> [MATERIAL SUPPLIED]
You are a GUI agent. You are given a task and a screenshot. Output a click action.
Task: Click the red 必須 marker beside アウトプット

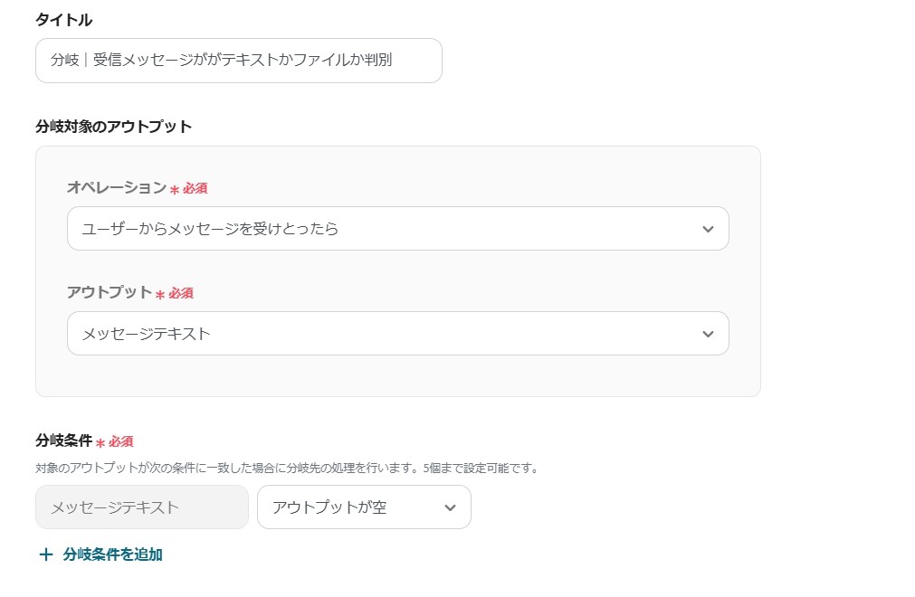[176, 293]
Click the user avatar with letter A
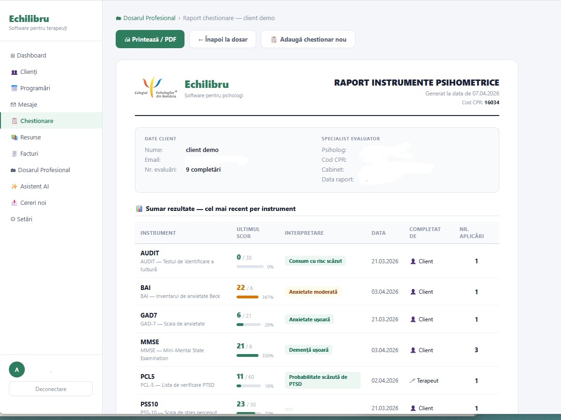The height and width of the screenshot is (420, 561). [17, 369]
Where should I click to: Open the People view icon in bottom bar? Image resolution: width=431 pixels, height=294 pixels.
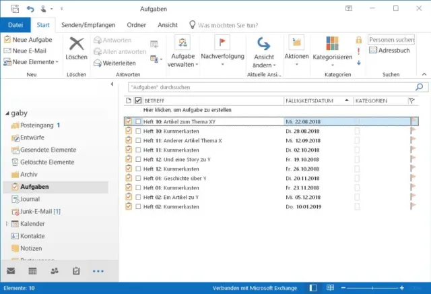click(x=55, y=271)
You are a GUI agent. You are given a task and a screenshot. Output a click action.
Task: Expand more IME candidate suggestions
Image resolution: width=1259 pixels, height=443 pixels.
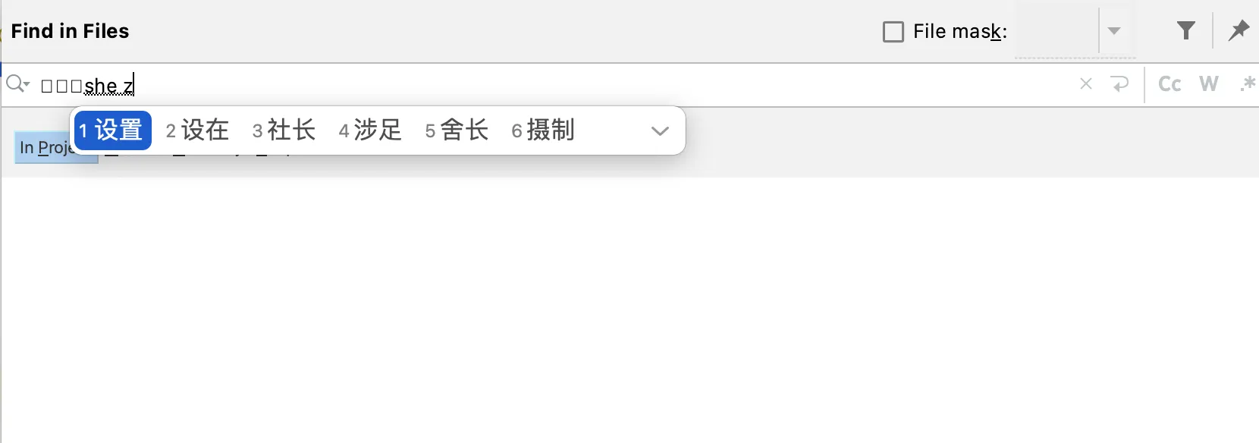660,130
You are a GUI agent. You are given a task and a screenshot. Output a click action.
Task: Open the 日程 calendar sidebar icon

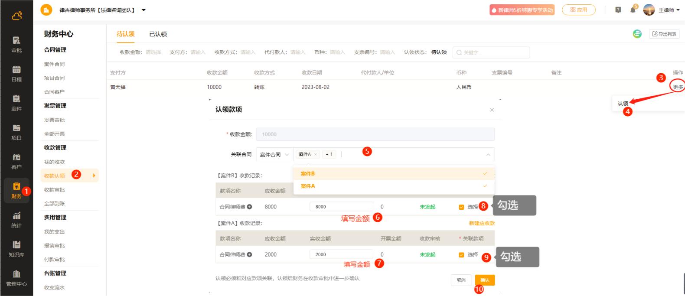(x=16, y=73)
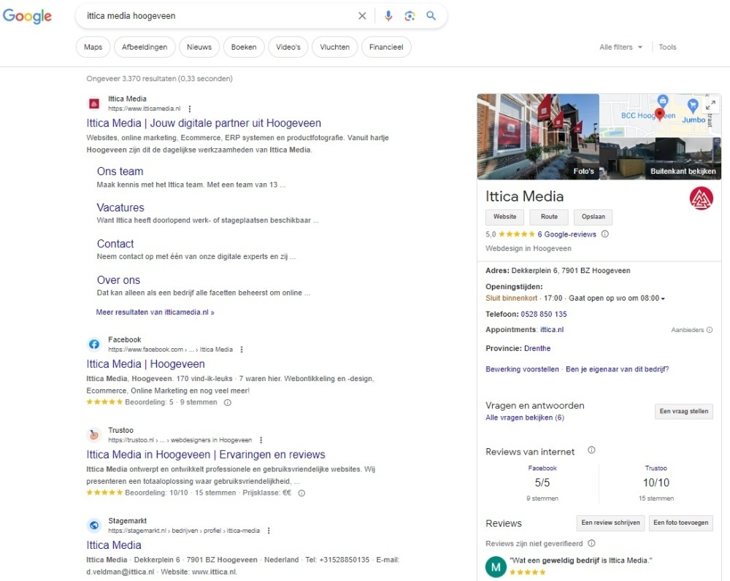This screenshot has width=730, height=581.
Task: Click the blue magnifier search icon
Action: pyautogui.click(x=431, y=16)
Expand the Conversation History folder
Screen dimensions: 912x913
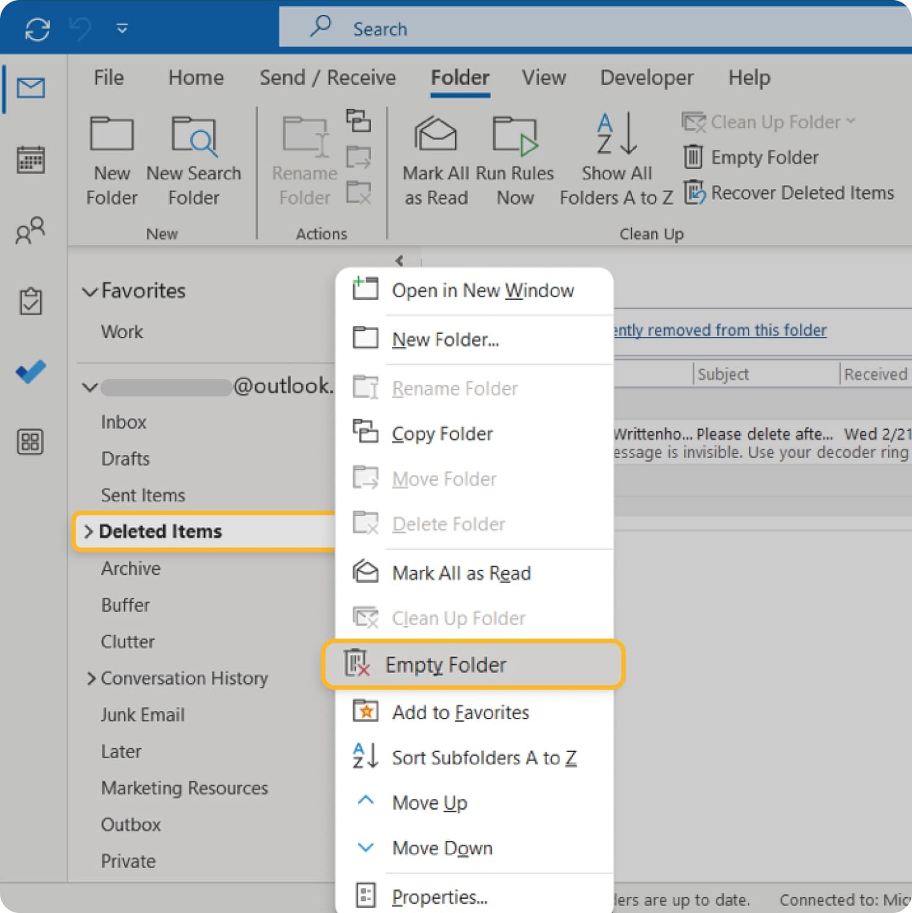(x=91, y=679)
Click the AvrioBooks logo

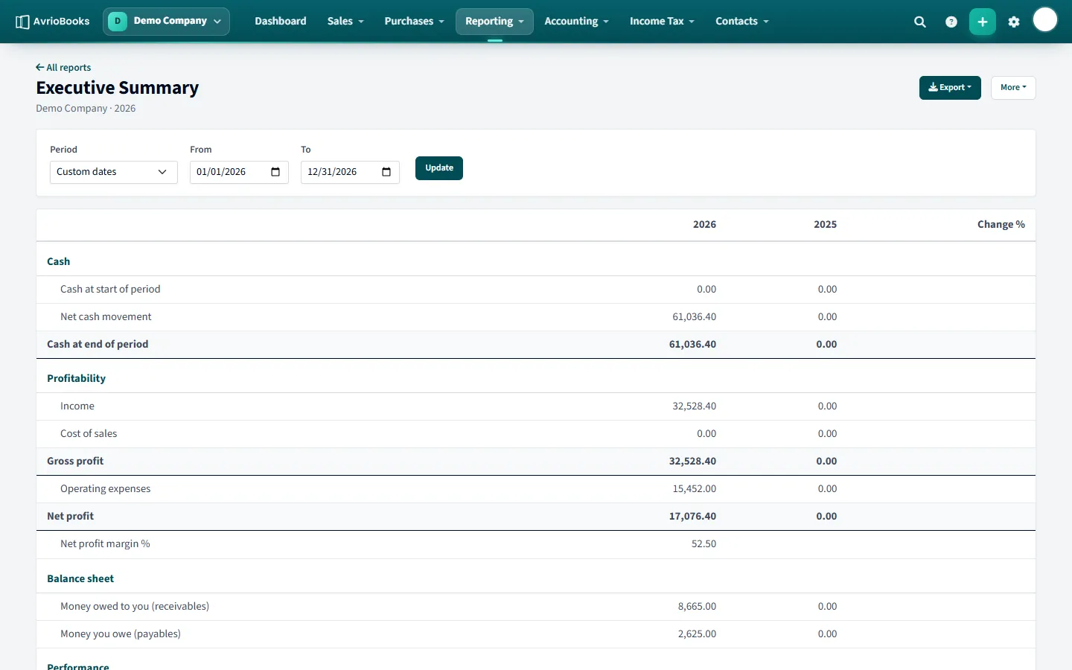tap(53, 21)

> [THE TASK]
Copy out each line of the material that holds the word "Expand".

> [RESULT]
Task: Expand more IME candidate suggestions
Expand the Conversation History folder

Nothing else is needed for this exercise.